Given how stylised the animation model is, and how variable the QC on TFAnimated toys was, I'd call Soundwave a qualified success. It's mostly let down by the fact that the animation model wasn't really created with toys in mind, and any other issues - variable joint tolerances, miserly paint job, etc. - were basically par for the course with the toyline. It's one of the most imaginative reworkings of the character - you can tell some actual thought went into the whys and wherefores of the robot's design, as well as how to shoehorn in G1 references without it seeming obviously shoehorned... though the choice of vehicle mode seems a little random. The toy plays fast and loose with some of the finer details of the animation model, but that's nothing new and, frankly, if it ends up with a better toy, so much the better.

There's no point getting into how Soundwave fits into the rest of the toyline in terms of scale, because such considerations were completely ignored by the toyline - Bumblebee is one of the larger Deluxes, for example. By and large, I think he works better in vehicle mode but, set alongside figures like Swindle and Blitzwing, he looks about the right size... and it's not as if he had a great deal of interaction with most of other Decepticons outside of the virtual world he created for the Autobots. It was really only by his own declaration that he even was a Decepticon, since his original form was human-made.

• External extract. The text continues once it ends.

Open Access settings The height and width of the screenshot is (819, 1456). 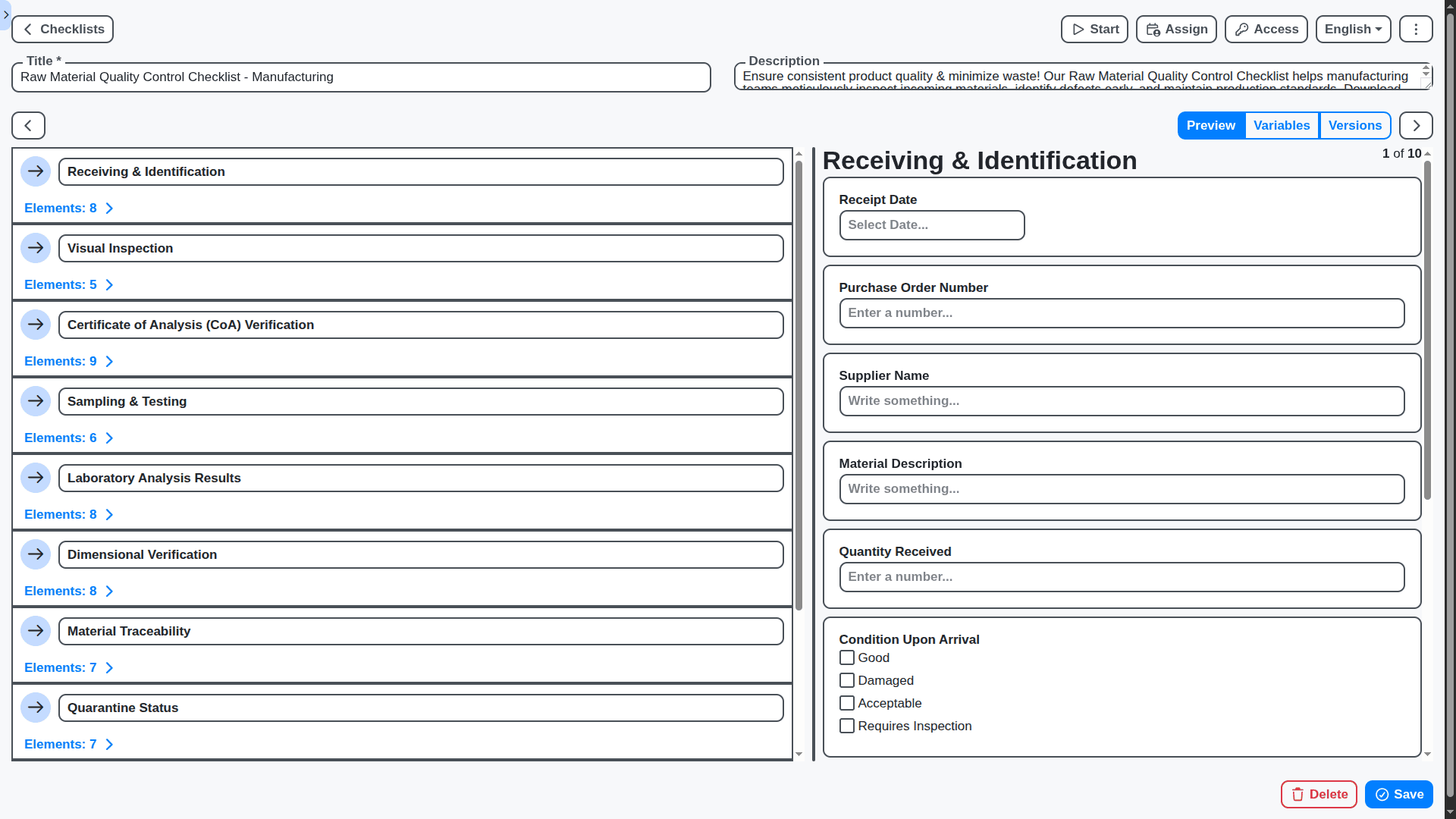point(1265,29)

It's odd to note that one of the highlights of this figure is his accessory but, in a lot of ways, there's not a lot that's outstanding about Soundwave apart from the ways in which he can interact with Laserbeak in both robot and guitar form, while he and Ratbat were such an original take on Soundwave's minions that they are among the best accessories in the line, and a lot of fun in and of themselves.

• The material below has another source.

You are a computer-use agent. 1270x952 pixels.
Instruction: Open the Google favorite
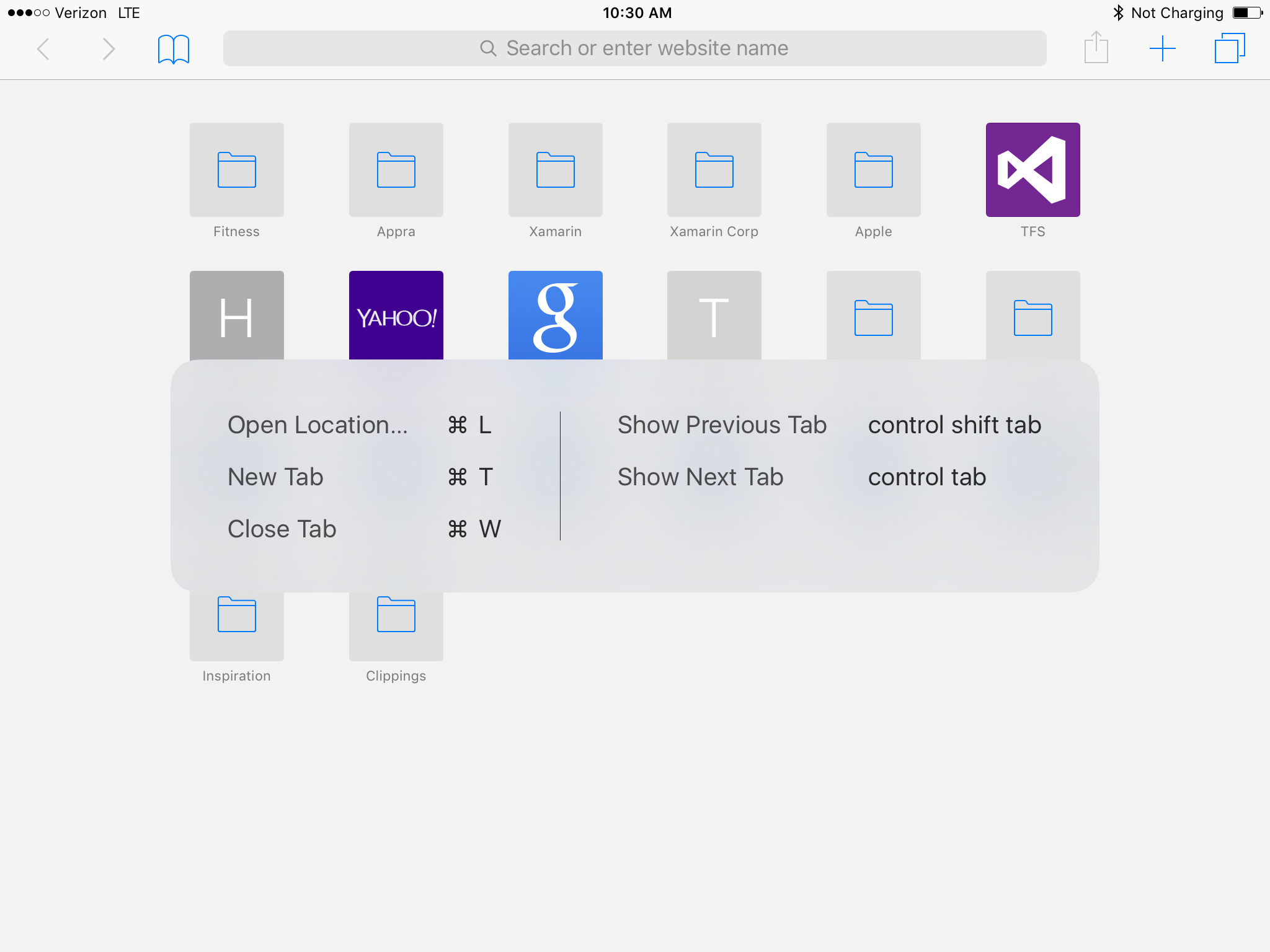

As well as the Electrostatic Soundwave (aka Soundblaster) repaint released by both Hasbro and Takara Tomy, a third version was planned as an Activator - Electromagnetic Soundwave, a mostly white version seemingly based on the 'Sonic White' version of the previous year's Music Label Soundwave - but never actually released. I can't say I necessarily approve of that level of swift and cynical repainting of a character like Soundwave but, had they released him as a Deluxe with another new and unique minion that transformed into a different musical instrument, I'd certainly have been tempted. As it stands, I'd bought a second copy and repainted it as my own interpretation of Soundblaster (using fluorescent yellow paint rather than red and silver/gunmetal in place of the gold) before the official version was revealed, and I'm still reasonably keen to obtain the real thing just to get my hands on the Ratbat keytar.